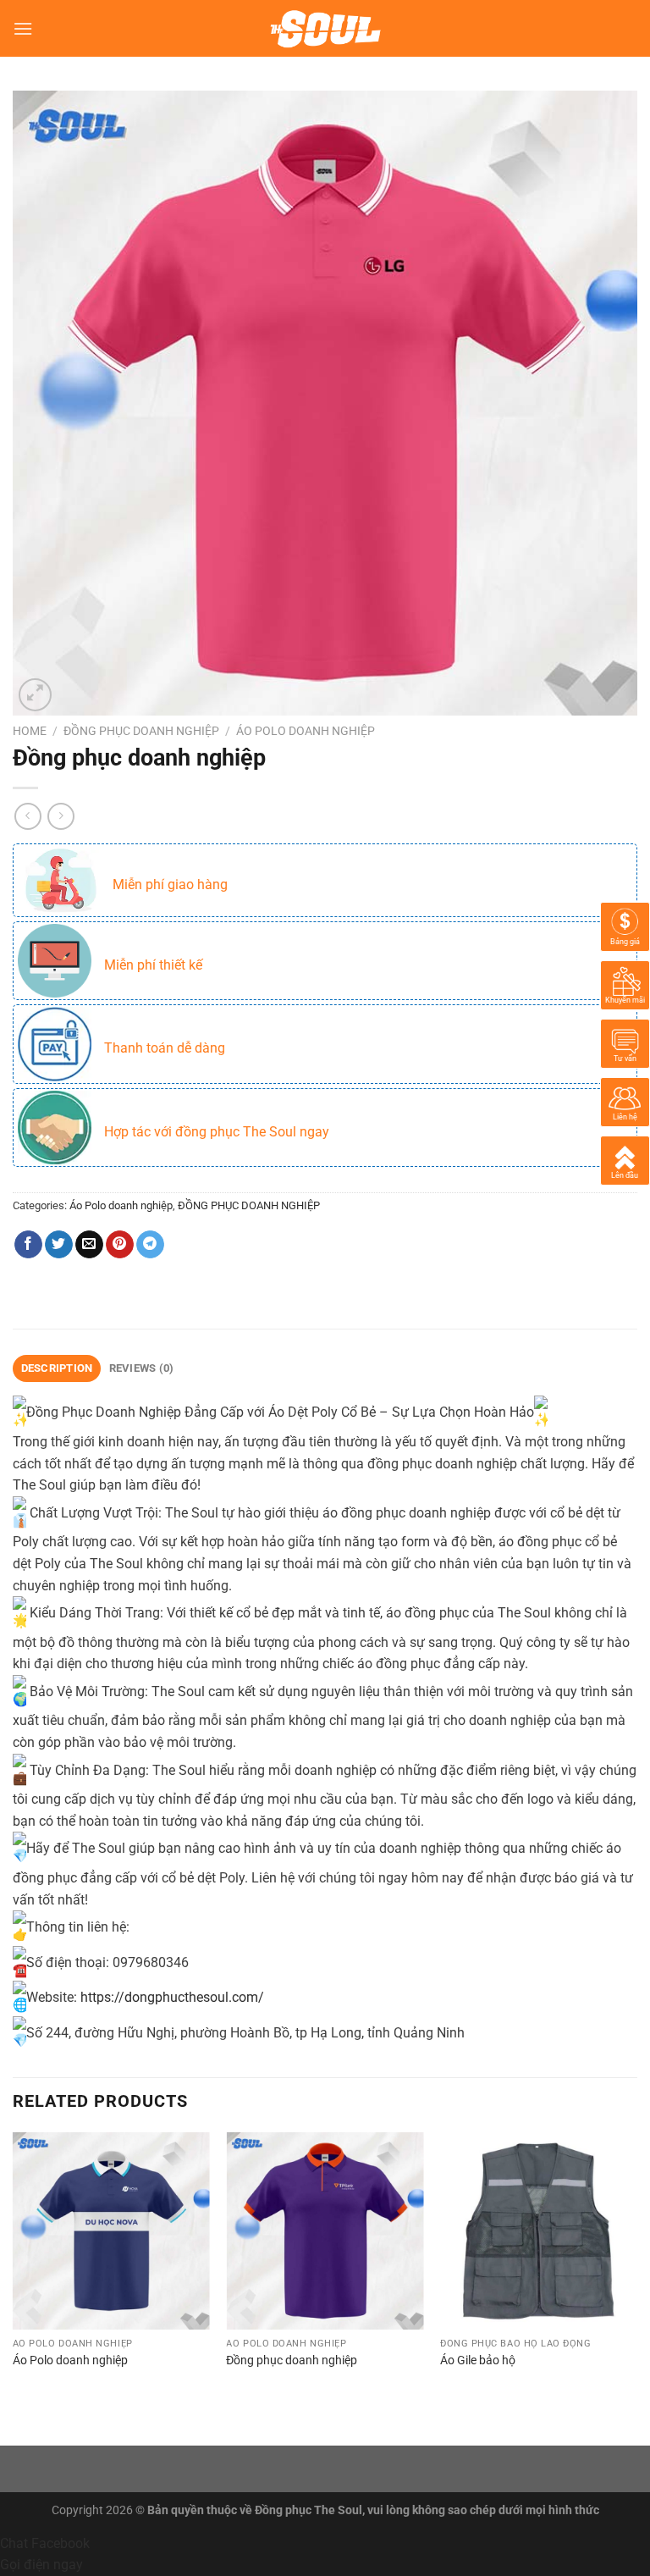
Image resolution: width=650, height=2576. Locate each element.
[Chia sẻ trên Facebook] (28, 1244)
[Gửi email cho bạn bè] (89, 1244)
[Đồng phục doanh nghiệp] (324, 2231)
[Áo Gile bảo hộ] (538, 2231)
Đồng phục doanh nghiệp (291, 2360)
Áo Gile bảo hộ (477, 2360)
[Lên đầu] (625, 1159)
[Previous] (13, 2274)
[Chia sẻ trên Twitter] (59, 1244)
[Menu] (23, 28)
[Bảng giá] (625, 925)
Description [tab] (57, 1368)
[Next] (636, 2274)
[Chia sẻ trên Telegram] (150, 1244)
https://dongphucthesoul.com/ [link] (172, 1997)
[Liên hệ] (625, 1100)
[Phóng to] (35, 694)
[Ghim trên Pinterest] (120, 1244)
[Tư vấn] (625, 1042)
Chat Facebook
================================
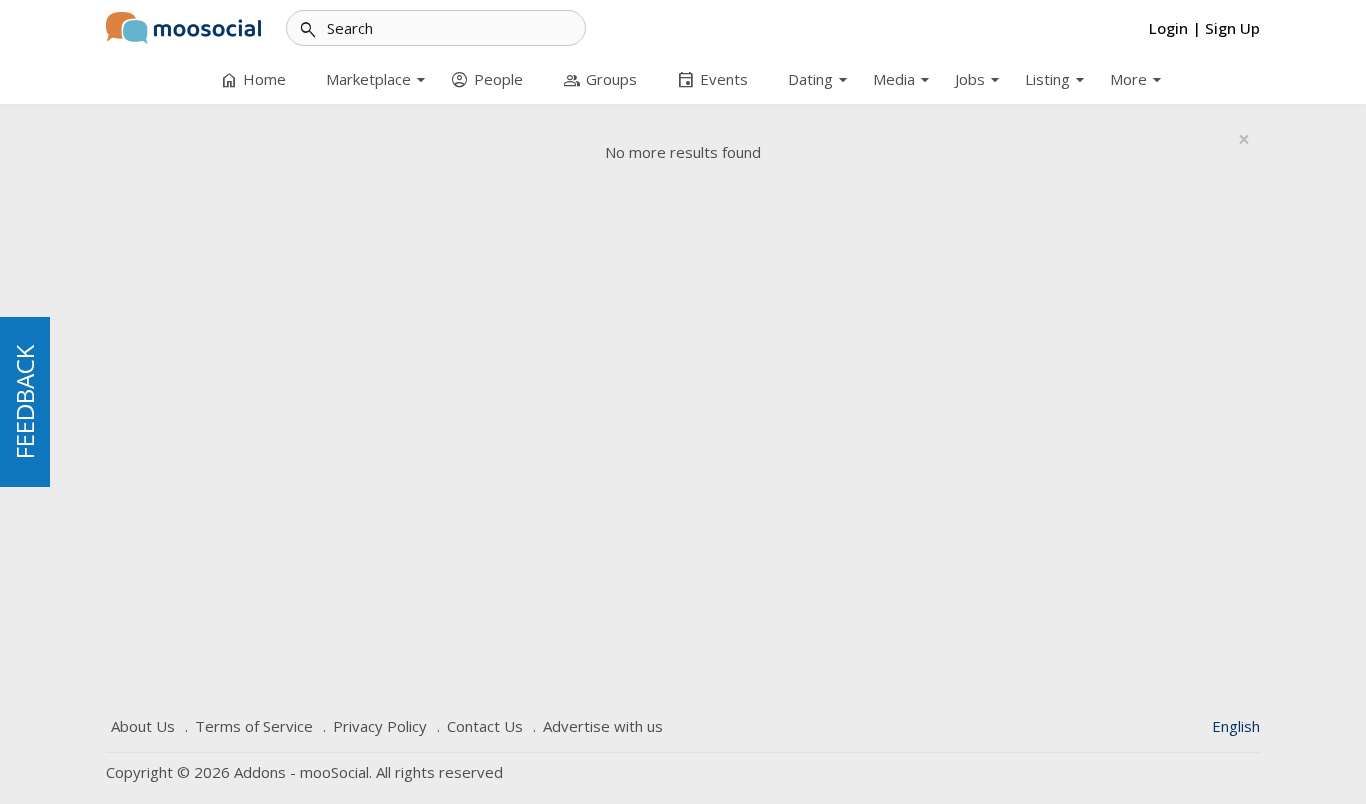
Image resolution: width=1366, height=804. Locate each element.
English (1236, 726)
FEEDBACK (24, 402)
================================
**Work instruction:** What you return should be exactly the lines above, starting at the one with "[Chia sẻ trên Telegram] (150, 1244)" and ending at the one with "Chat Facebook", and nothing else.

**Expected output:**
[Chia sẻ trên Telegram] (150, 1244)
https://dongphucthesoul.com/ [link] (172, 1997)
[Liên hệ] (625, 1100)
[Phóng to] (35, 694)
[Ghim trên Pinterest] (120, 1244)
[Tư vấn] (625, 1042)
Chat Facebook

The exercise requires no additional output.